In conclusion, we have conducted an integrated review of eleven research studies which evaluated the association of depression with telomere length. The findings suggest that there is preliminary evidence to support the conceptualization of depression as a state of stress-induced accelerated cellular aging, as represented by shortened telomeres. Despite the multiple limitations of the various studies and considering that it is still unclear how well telomere length may serve as a biomarker in depression, the findings are consistent with the literature which suggests telomere pathology is relevant in other chronic illnesses and chronic stress. It has been suggested that telomere shortening may be the “missing link” for understanding morbidity and mortality in depression [57]. Although the state of the science may still be relatively new in this field, TL appears to be an important novel outcome measure to incorporate into longitudinal studies.
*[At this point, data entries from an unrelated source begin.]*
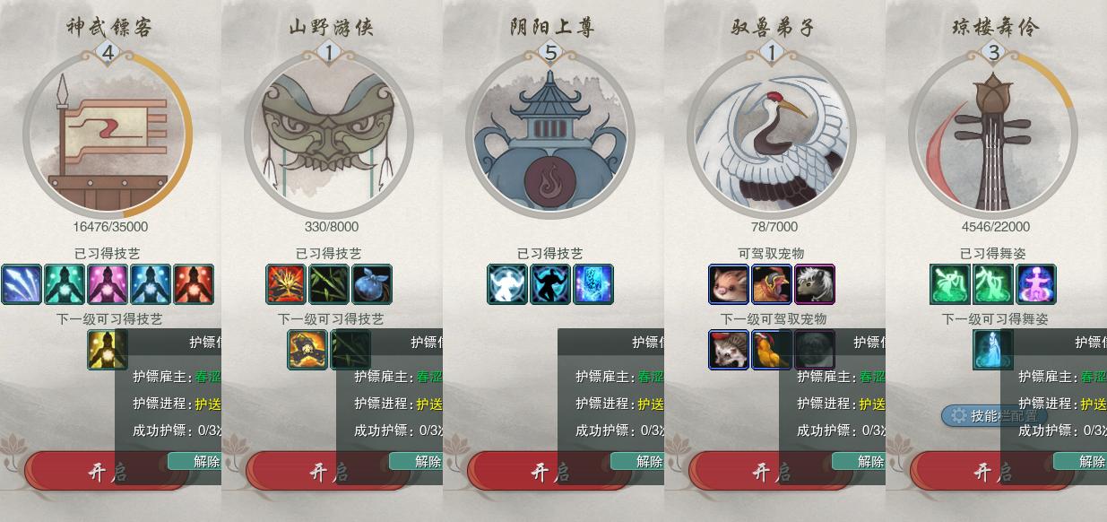Select the blue fruit skill under 山野游侠
The image size is (1107, 522).
pos(372,284)
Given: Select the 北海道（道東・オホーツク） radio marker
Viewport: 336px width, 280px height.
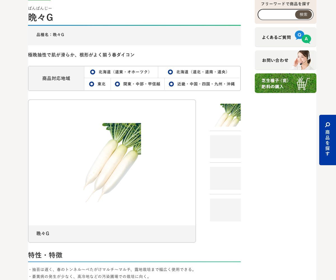Looking at the screenshot, I should click(93, 72).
For the purposes of testing in future research, we have presented a visual representation of the theoretical connection between stress vulnerabilities, depression, and health outcomes (Figure 2) as well as a simplified schema of key moderators and mediators involved in this conceptualization (Figure 3). Nursing research has historically been highly involved in investigating underlying mechanisms of and interventions for depression. The provocative findings from this review provide insights into the possible relationships between depression, chronic stress, and cellular aging and this may be a useful step towards advancing therapeutic nursing interventions for this debilitating chronic condition.